Twitter says the hackers responsible for a recent high-profile breach used the phone to fool the social media company’s employees into giving them access.
The company revealed a few more details late Thursday about the hack earlier this month, which it said targeted a small number of employees through a phone spear-phishing attack.
This attack relied on a significant and concerted attempt to mislead certain employees and exploit human vulnerabilities to gain access to our internal systems, the company tweeted.
The embarrassing July 15 attack compromised the accounts of some of its most high-profile users, including Tesla CEO Elon Musk and celebrities Kanye West and his wife, Kim Kardashian West, in an apparent attempt to lure their followers into sending money to an anonymous Bitcoin account.

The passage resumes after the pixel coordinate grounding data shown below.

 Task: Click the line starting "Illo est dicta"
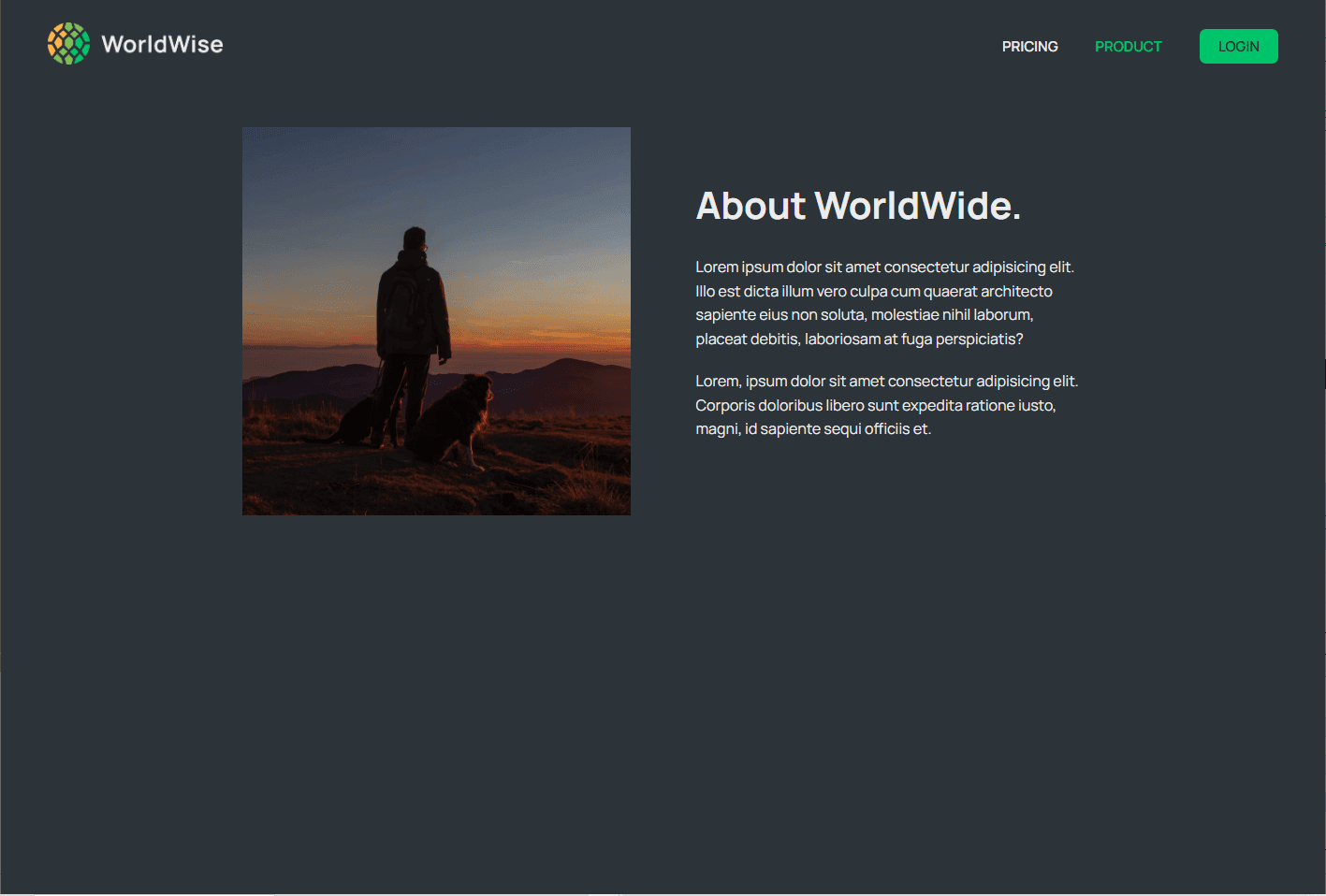(873, 292)
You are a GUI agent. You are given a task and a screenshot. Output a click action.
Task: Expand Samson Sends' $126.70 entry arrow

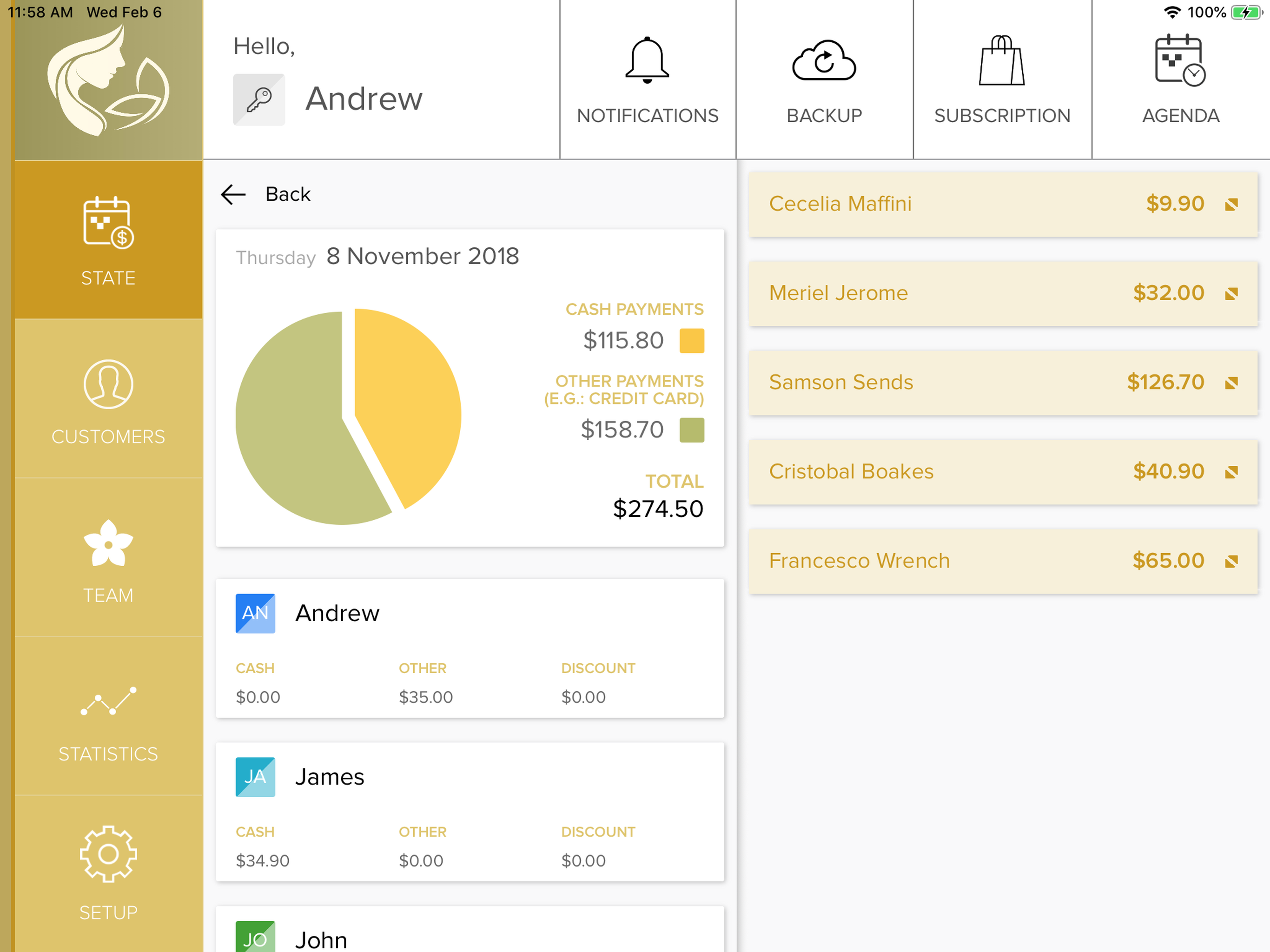coord(1231,383)
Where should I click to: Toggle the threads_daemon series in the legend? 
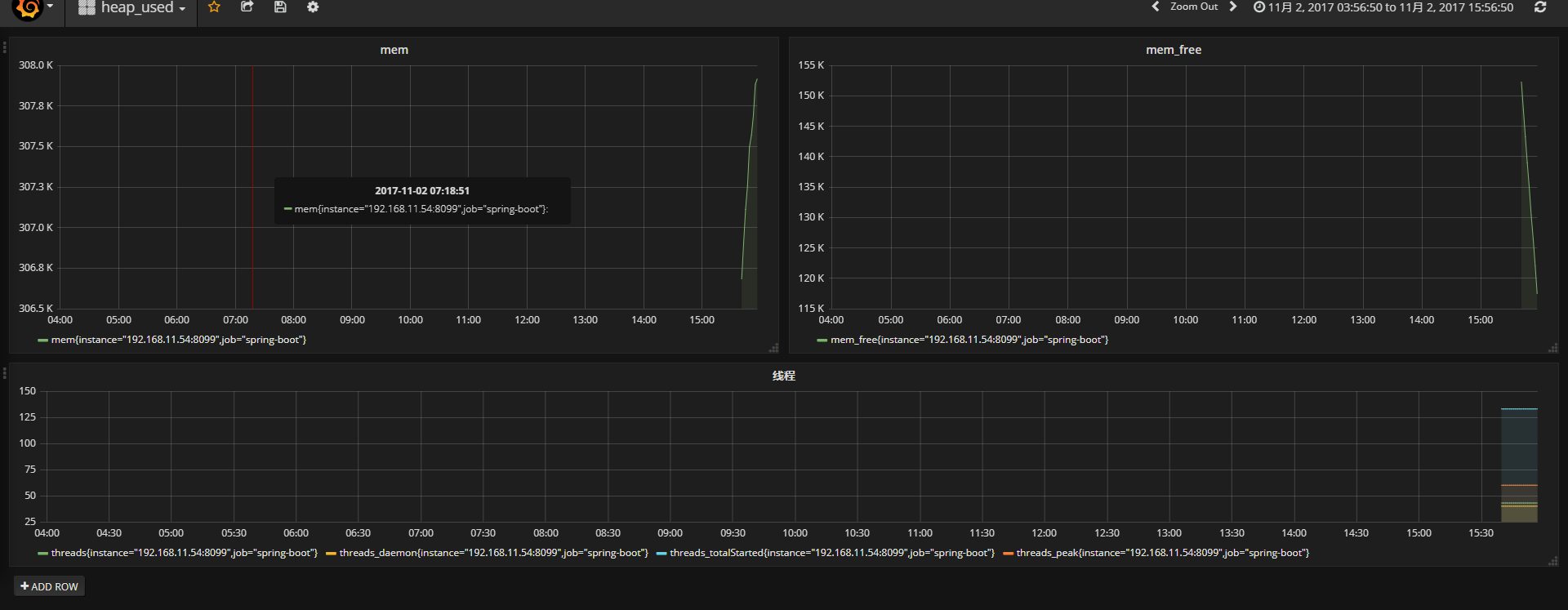click(493, 553)
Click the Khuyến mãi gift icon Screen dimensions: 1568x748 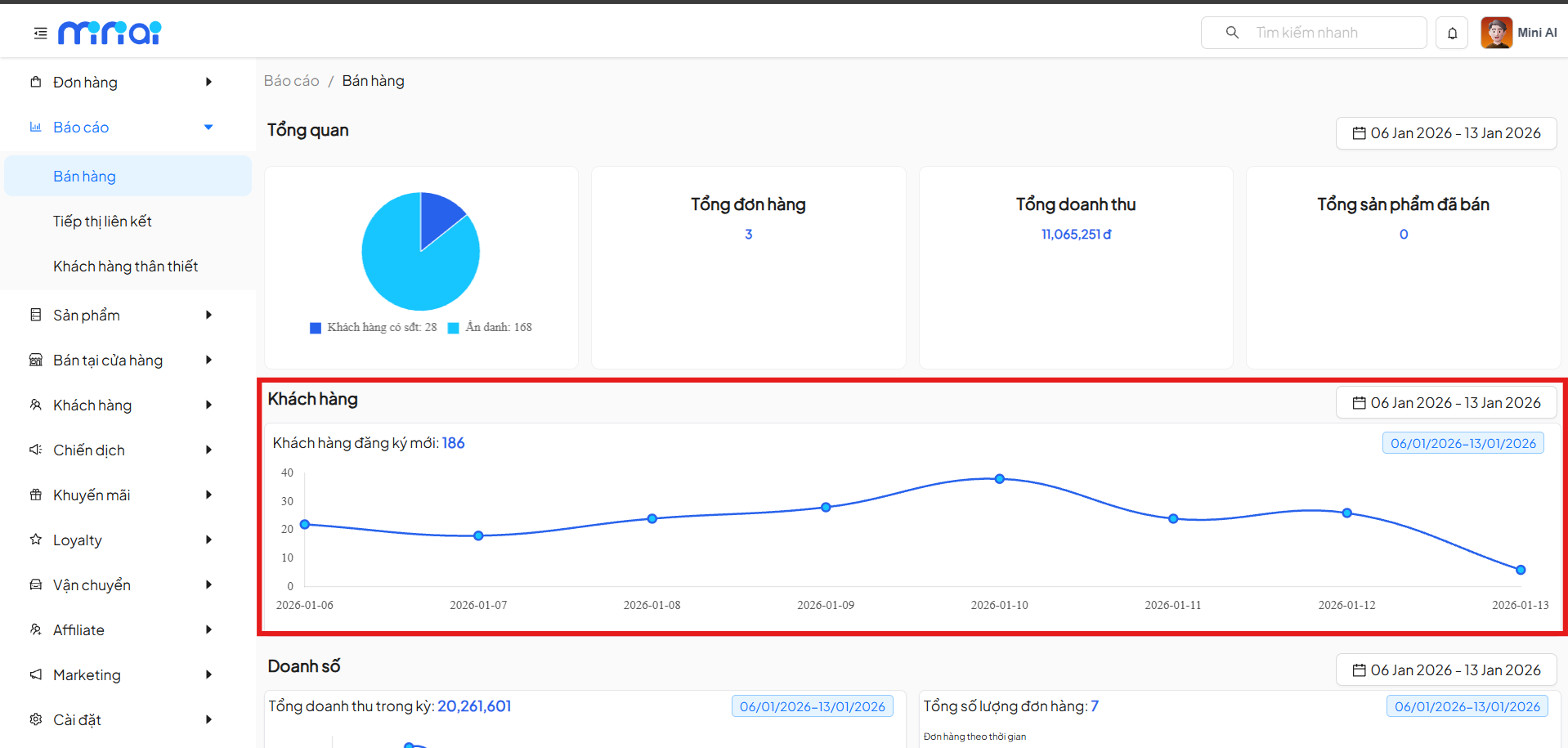tap(36, 495)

The hackers targeted 130 accounts. They managed to tweet from 45 accounts, access the direct message inboxes of 36, and download the Twitter data from seven. Dutch anti-Islam lawmaker Geert Wilders has said his inbox was among those accessed.
Spear-phishing is a more targeted version of phishing, an impersonation scam that uses email or other electronic communications to deceive recipients into handing over sensitive information.
Twitter didn’t provide any more information about how the attack was carried out, saying it would provide a more detailed report later given the ongoing law enforcement investigation. The company has previously said the incident was a coordinated social engineering attack that targeted some of its employees with access to internal systems and tools.